Shareholders' equity increased $4.1 million or 4.6% from $89.3
million at December 31, 1995 to $93.4 million at June 30, 1996. Cash
dividends increased $0.024 per share from $0.136 for the three months
ended June 30, 1995 to $0.16 at June 30, 1996. Cash dividends also
increased to $0.32 per share for the six months ended June 30, 1996 as
compared to $0.272 for the same period in 1995.
Net income for the three months ended June 30, 1996 increased
8.2% or $0.2 million from $2.8 million for the three months ended June
30, 1995 to $3.0 million for the three months ended June 30, 1996.
Net income also increased $0.4 million or 7.5% from $5.6 million for
the six months ended June 30, 1995 to $6.0 million for the six months
ended June 30, 1996. The increases in both periods were mainly due to
increased net interest income and decreased provision for loan losses
because of improved asset quality and substantial recoveries of
previously charged-off loans, partially offset by increased other
expenses.
Interest and fees on loans increased $0.2 million from $12.7
million for the three months ended June 30, 1995 to $12.9 million for
the three months ended June 30, 1996. For the six months ended June
30, 1996 interest and fees on loans increased $0.4 million from $25.3
million at June 30, 1995 to $25.7 million at June 30, 1996. The
increase in both periods was mainly due to increased loan volume
offset partially by a slight decrease in interest rates. The prime
rate decreased from 9.0% at June 30, 1995 to 8.25% at June 30, 1996.
Interest on investment securities increased $0.8 million or 29.6%
from $2.8 million for the three month period ended June 30, 1995 to
$3.6 million for the three month period ended June 30, 1996. For the
six months ended June 30, 1996 interest on investments increased by
$1.3 million or 23.2% from $5.6 million for the six months ended June
30, 1995 to $6.9 million for the same period in 1996. The increase in
both periods is attributed to increased volume.
The asset/liability management process continues with its goal of
providing stable reliable earnings through varying interest rate
environments. Net interest income is the amount by which interest
income on earning assets exceeds interest paid on interest bearing
liabilities. The amount of net interest income is affected by changes
in interest rates, account balances or volume, and the mix of earning
assets and interest bearing liabilities. Six months ended June 30,
1996 shows net interest income of $19.2 million which is a $0.6
million increase over the $18.6 million recorded for the six months
ended June 30, 1995. Increases in net interest income were generated
more by volume rather than rate because the net interest spread for
the six months ended June 30, 1996 decreased by 22 basis points and
the net interest margin decreased by 8 basis points versus six months
ended June 30, 1995.

[Element and text location data]
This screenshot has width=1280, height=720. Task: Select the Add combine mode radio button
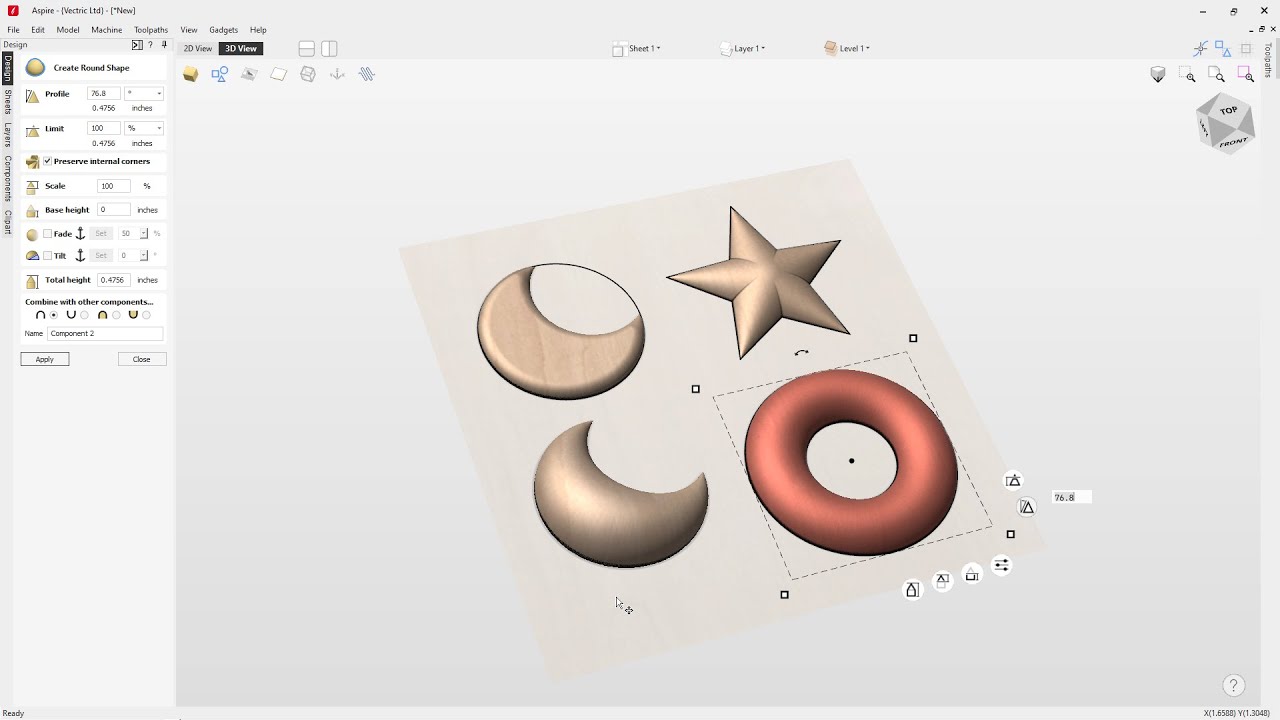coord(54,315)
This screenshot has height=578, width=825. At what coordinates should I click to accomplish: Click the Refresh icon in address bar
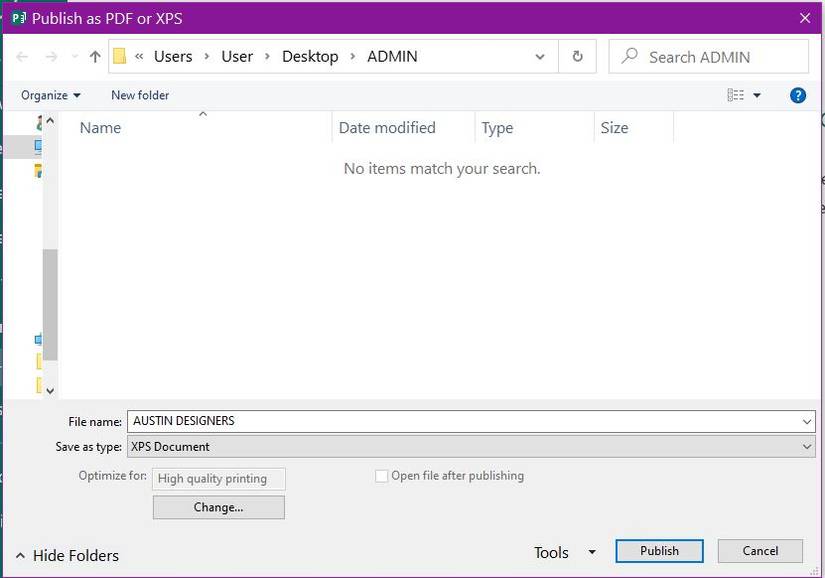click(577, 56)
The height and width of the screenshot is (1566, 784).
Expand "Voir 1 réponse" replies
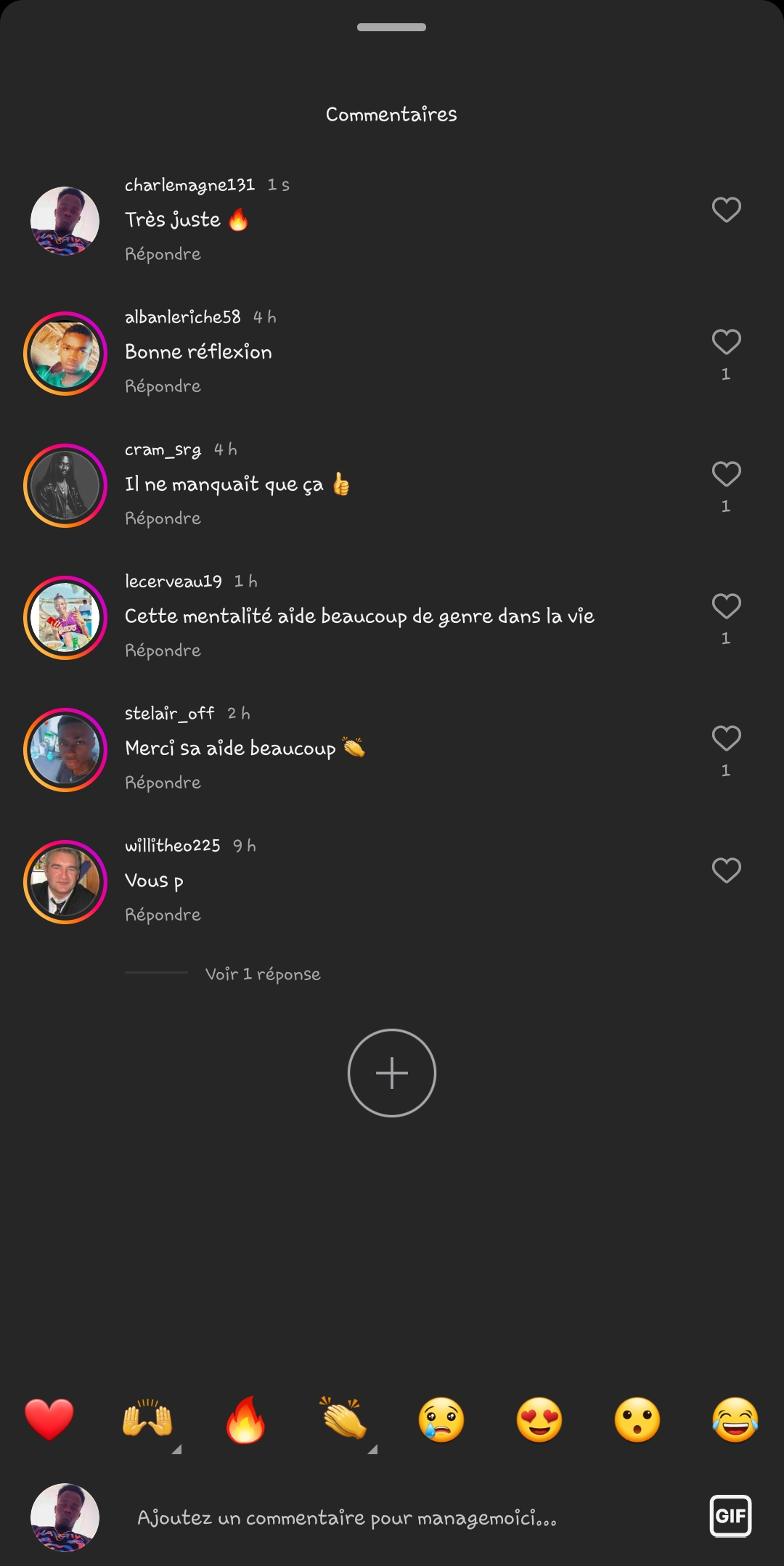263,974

> The problem
Resume the financial report excerpt on net income and net interest income, starting right after its last sentence.

> Response to this exercise
The following demonstrates the aforementioned effects:
<TABLE>
<CAPTION>
SIX MONTHS ENDED
6/30/96 6/30/95
AVG. BALANCE RATE AVG. BALANCE RATE
<S> <C> <C> <C> <C>
Interest Earning Assets $818,483 7.61% $777,529 8.01%
Interest Bearing Liabilities $671,555 3.75% $639,841 3.93%
Net Interest Income $ 19,222 $ 18,566
Net Interest Spread 3.86% 4.08%
Net Interest Margin 4.70% 4.78%
</TABLE>
The Corporation is permitted to use interest-rate swap agreements
which convert a portion of its floating rate commercial loans to a
fixed rate basis, thus reducing the impact of interest changes on
future income. In these swaps, the Corporation agrees to exchange, at
specified intervals, the difference between fixed and floating-
interest amounts calculated on an agreed upon notional principal
amount. Because the Corporation's interest-earning assets tend to be
short-term floating rate instruments while the Corporation's interest-
bearing liabilities tend to be longer-term fixed rate instruments,
interest rate swaps in which the Corporation pays a floating rate and
receives a fixed rate are used to reduce the impact of changes in
interest rates on the Corporation's net interest income.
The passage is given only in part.